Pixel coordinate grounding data
* * * * * * *
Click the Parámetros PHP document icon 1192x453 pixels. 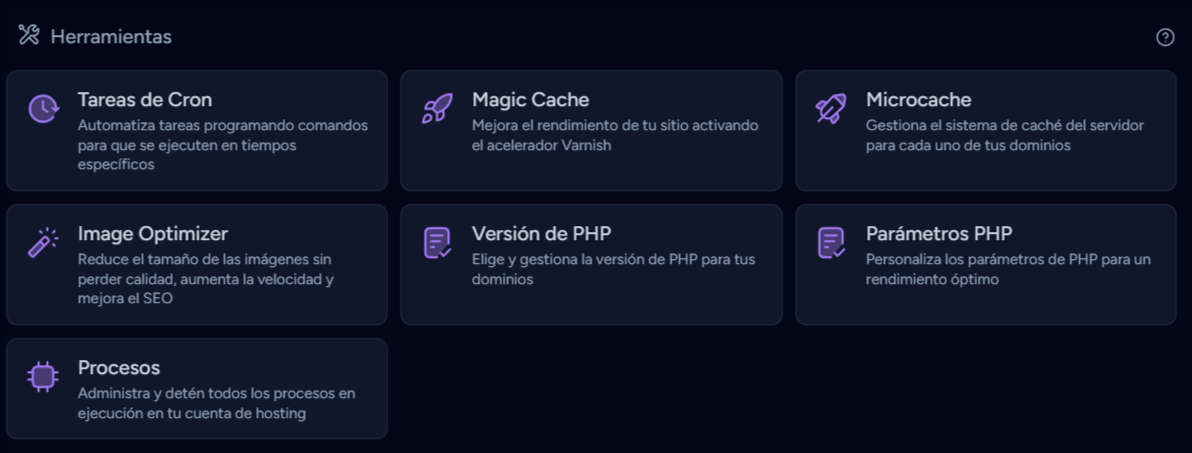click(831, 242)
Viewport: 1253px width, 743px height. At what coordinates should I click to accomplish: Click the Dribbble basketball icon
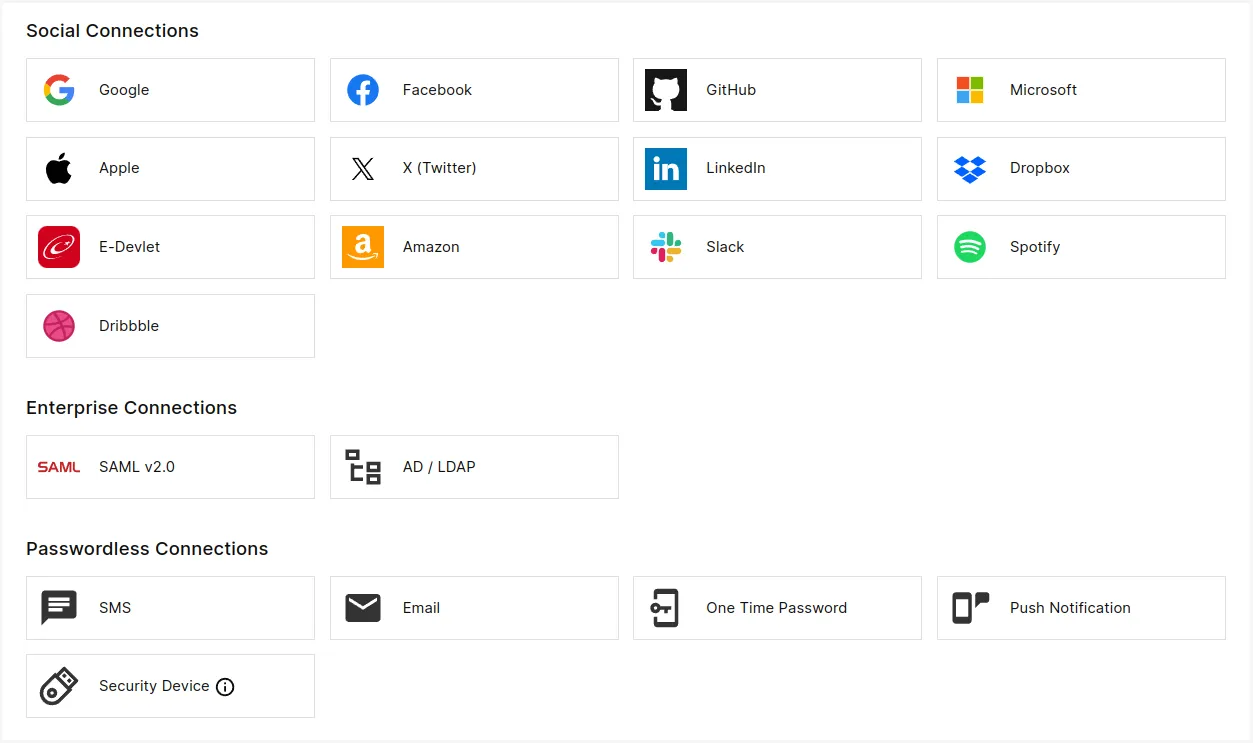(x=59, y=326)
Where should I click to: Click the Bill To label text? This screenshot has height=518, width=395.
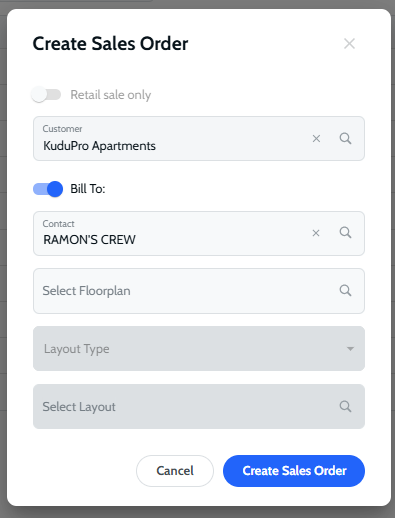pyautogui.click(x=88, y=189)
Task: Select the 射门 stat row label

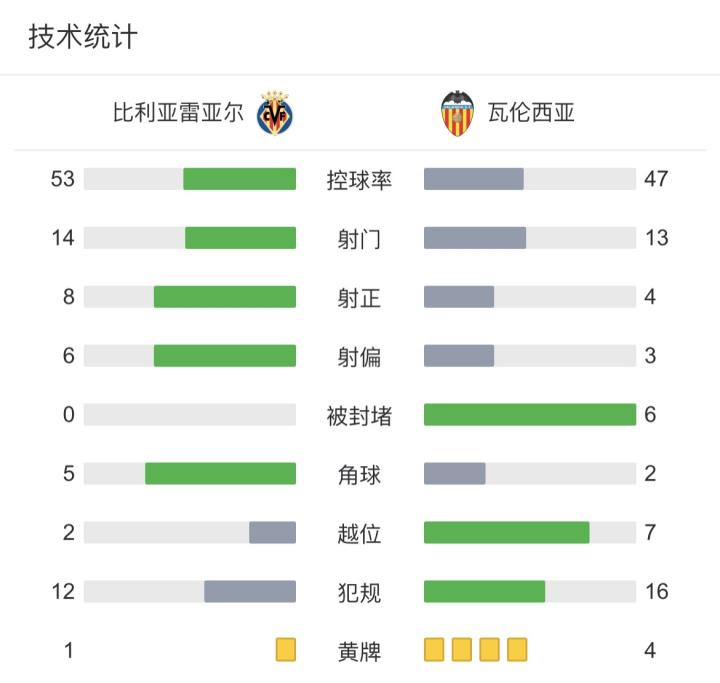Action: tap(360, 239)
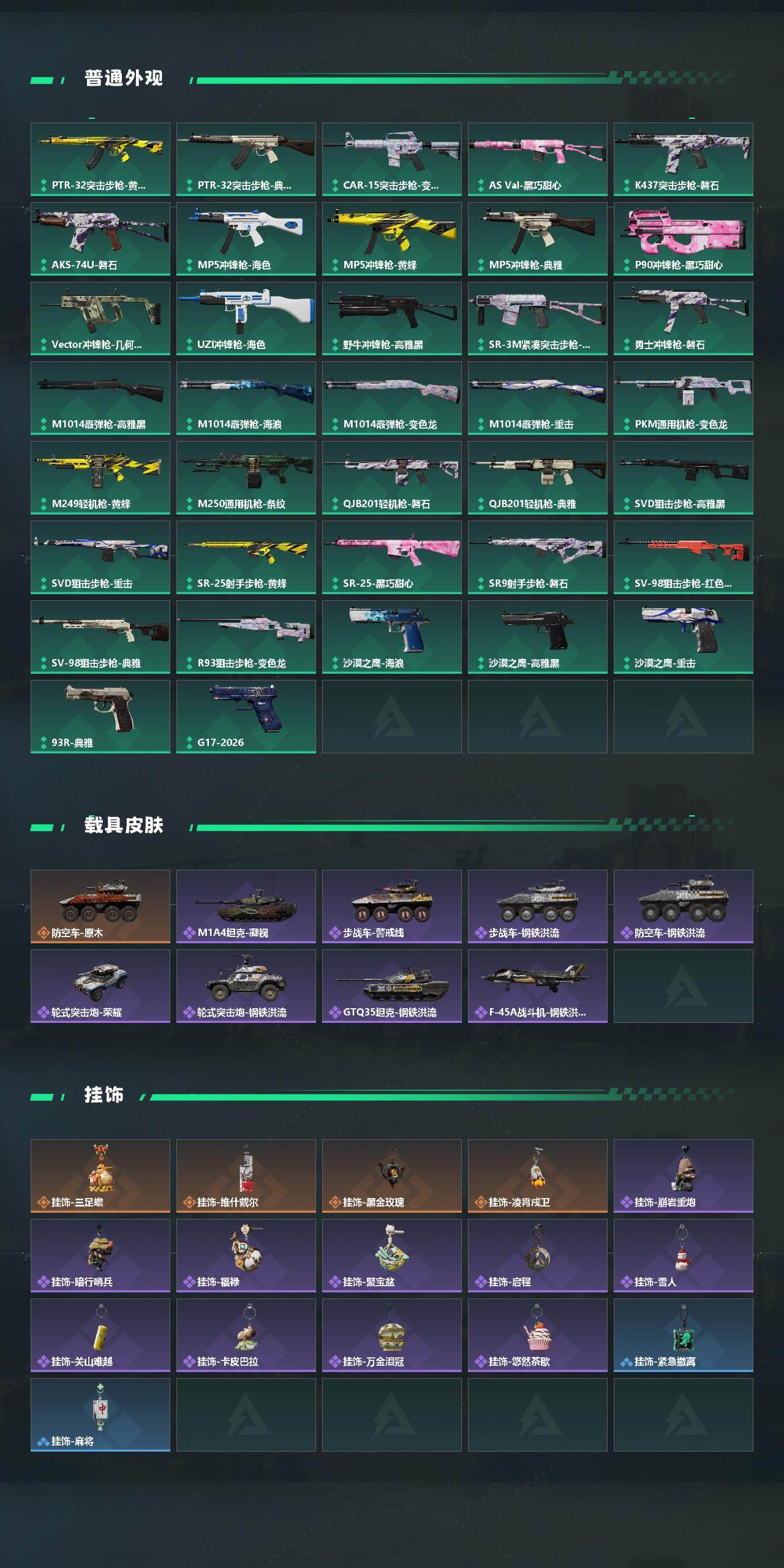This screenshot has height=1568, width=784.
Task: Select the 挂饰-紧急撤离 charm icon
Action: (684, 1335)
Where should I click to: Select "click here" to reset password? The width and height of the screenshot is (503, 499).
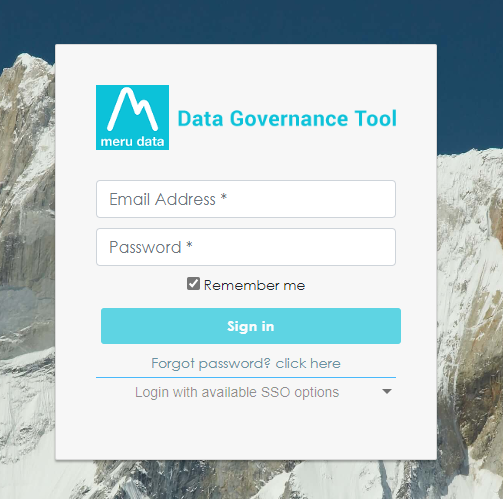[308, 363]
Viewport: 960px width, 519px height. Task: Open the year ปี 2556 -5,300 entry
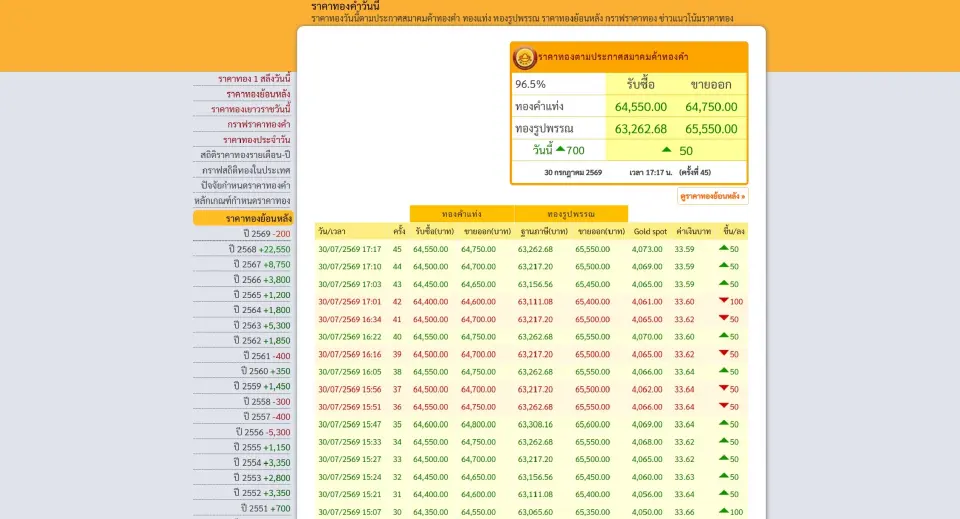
* * * * * * *
■ **WHAT YOU HAVE TO DO**
What should appear is an exact copy of the lines from the one containing "Task: Select the 射门 stat row label" through the last line of the records above, pictures excluded.

■ **RESPONSE TO THE TASK**
Task: Select the 射门 stat row label

Action: tap(360, 239)
This screenshot has height=1568, width=784.
Task: Select the 挂饰-紧急撤离 charm icon
Action: (684, 1335)
Where should I click to: Select "click here" to reset password? The width and height of the screenshot is (503, 499).
[308, 363]
Viewport: 960px width, 519px height. Task: Open the year ปี 2556 -5,300 entry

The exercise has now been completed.